Tuesday, August 30, 2016

The Important Stuff: a harsh reality

When I think of Rhea, as my husband, I think of how incredibly cherished he made me feel daily.  He totally rocked as a husband.  He had OCD, clinically not just made up, so he was an awesome help around the house.  I never had to ask him to do anything; he just always did it, whatever it was.  I would put the girls down or give them a bath, and he would pick up the kitchen or fold laundry.  Truly, we made an awesome team.  He was attentive and asked me about my day and always put my needs before his.  He cared about my passions and watched my silly TV shows with me, because I liked them and they made me happy.  He always said my job as a mom was way harder than his, and I deserved to be pampered.  For real, ladies, I kinda hit the jackpot with Rhea.  No, it wasn’t all perfect, we had a few bumps here and there, but really, it was good.  Our marriage was really wonderful, something for the books. 

A few weeks ago, I reached out to a battle buddy of Rhea’s and asked Clint to help me build shadow boxes for Rhea’s military honors and awards.  The girls and I took everything over to Clint’s house where Clint and I took over the kitchen table with documents and computers, and his amazing wife, Rachel, kept track and watched all 5 kids. 

During the process of building the shadow box online, I started to get really upset with myself.  We went through his awards, built his ribbon rack, went through patches and unit crests and unit awards, etc.  And, I couldn’t do any of it, without Clint.  I knew nothing.  The military, the Army, Rhea’s entire world and passion…I knew nothing.  I cannot tell you the amount of nights I watched Rhea pour over his military awards book.  Or, how much time I watched him build shadow boxes for other people and ribbon racks for his own soldiers.  He would work countless hours on his own military book, or as Clint called it, his “I Love Me” book (apparently this is what they all called it and everybody pretty much has one in the military.)  This was a huge part of him and of his life, it was important, and I can’t explain one piece of it to you. 
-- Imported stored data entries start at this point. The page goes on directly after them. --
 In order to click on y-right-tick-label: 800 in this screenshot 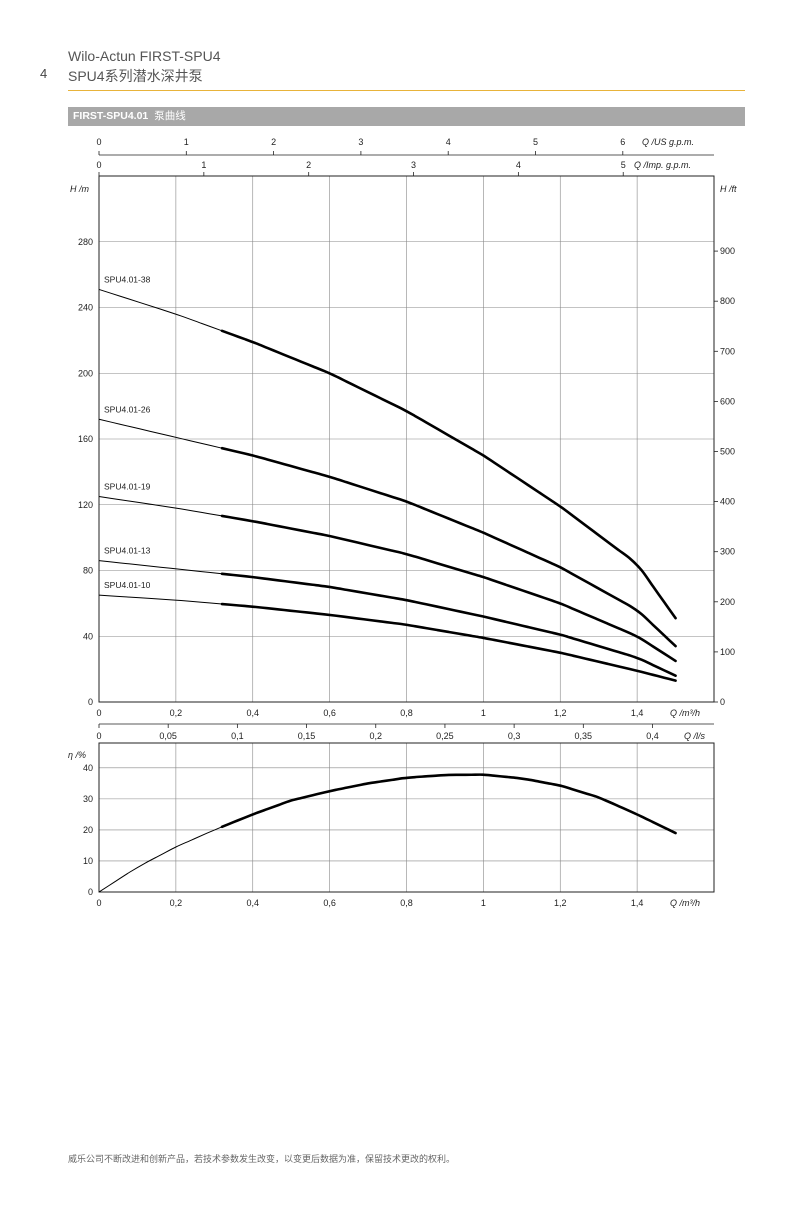, I will do `click(728, 301)`.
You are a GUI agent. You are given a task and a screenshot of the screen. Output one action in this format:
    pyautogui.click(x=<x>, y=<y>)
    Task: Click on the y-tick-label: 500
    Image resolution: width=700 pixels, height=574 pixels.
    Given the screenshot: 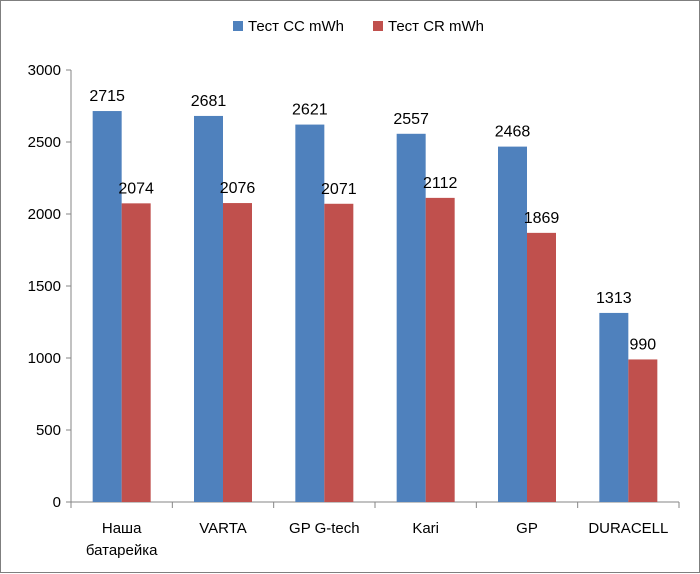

Since that night, I have been incredibly heartbroken.  I realize that I messed up.  Rhea always made what was important to me, important to him.  He really did, from my job, to singing, to my soap opera, to my books that I read, it was all important to him.  I did not do the same, in this major part of his life.  I was not all that he was to me, for him.  I dropped the ball, and I’m devastated by it.  I don’t get a chance to fix that.  That chance for me is gone with Rhea. 

I talked and cried heavily about this in my last counseling session.  There’s not a thing I can do about this.  It’s just something I have to deal with.  The few people that I’ve talked to, other than my counselor, have told me not to be so hard on myself.  And, yes, I know Rhea would say the same, and he would say that it’s just boring Army stuff.  I can’t do that though, I am upset with myself, and rightly so.  This is a huge deal to me.  My counselor, Sonya, she totally gets that.  I didn’t do this aspect of my marriage right.  I can reflect on that now and see it clearly.  It’s not me being hard on myself, it’s just me realizing something that I did wrong.  I didn’t make his important things, my important things.  He ALWAYS did that for me.  He deserved the same from me.  So, Sonya, said to me near the end of my session, “Now what? How long are you going to allow yourself to be upset about this? And what can you do about it?”  I’m not sure this is something I can get over.  And, there is not a damn thing I can do about it now.  But I can learn from it.

Here is the truth that I have learned; I refuse to make this mistake again.  It’s too unbearable to live with.  I will not do this to my children.  If dance is important to Joanna, then dance is important to me.  If soccer is important to Abby, then soccer is important to me.  Whatever their passion is at the time, that is my passion, too.  And if someone new comes into my life down the road, I will pay attention to what’s important to them and make it important to me.  And, as for Rhea’s passion, I can’t redo that time in my life.  What I would give for that? You have no idea!  But, I can make it important to me now, and I can learn and teach his daughters about his passion and love for the military. 

I think, Rhea probably has been laughing at me as I look up and study the different ribbons and awards he has.  How, I myself, have been looking up words and verbiage in his memorandums found in his “I Love Me” book in order to try and understand what indicators need to be put on which ribbons and why.  The medals are beautiful, and so intricate.  His passion was a wonderful passion, and is really very interesting to learn about.  I don’t know why I didn’t make it important to me, for him.  I’m so incredibly sorry that I didn’t.


My words of advice for all who read this, if you love someone, show them by making their life and their passions important to you.  Make time for their stuff, even if it doesn’t make a lick of sense to you.  Make what is important to them, important to you.  Don’t mess that up.